I do not have Stata 11 installed on this computer and I am not vary familiar with the -margins- command. However, using -margins-, you did not calculate the marginal effect but the predicted value of wage, at a given value of age.
Using Stata 10:
. sysuse nlsw88, clear
(NLSW, 1988 extract)
.
. generate year = 1988-age
. generate year2=year^2
. generate age2=age^2
.
. reg wage year year2
Source | SS df MS Number of obs = 2246
-------------+------------------------------ F( 2, 2243) = 1.72
Model | 114.042127 2 57.0210637 Prob > F = 0.1789
Residual | 74253.9253 2243 33.1047371 R-squared = 0.0015
-------------+------------------------------ Adj R-squared = 0.0006
Total | 74367.9674 2245 33.1260434 Root MSE = 5.7537
------------------------------------------------------------------------------
wage | Coef. Std. Err. t P>|t| [95% Conf. Interval]

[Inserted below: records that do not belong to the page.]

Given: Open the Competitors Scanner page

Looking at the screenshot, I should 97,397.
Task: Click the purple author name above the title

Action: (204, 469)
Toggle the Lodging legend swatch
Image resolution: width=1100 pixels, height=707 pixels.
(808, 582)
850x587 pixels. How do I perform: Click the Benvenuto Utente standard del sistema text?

-------------+----------------------------------------------------------------
year | 38.15985 53.51605 0.71 0.476 -66.7863 143.106
year2 | -.0097745 .0137323 -0.71 0.477 -.0367039 .017155
_cons | -37236.44 52139 -0.71 0.475 -139482.2 65009.3
------------------------------------------------------------------------------
. lincom year+2*year2*1948
( 1) year + 3896 year2 = 0
------------------------------------------------------------------------------
wage | Coef. Std. Err. t P>|t| [95% Conf. Interval]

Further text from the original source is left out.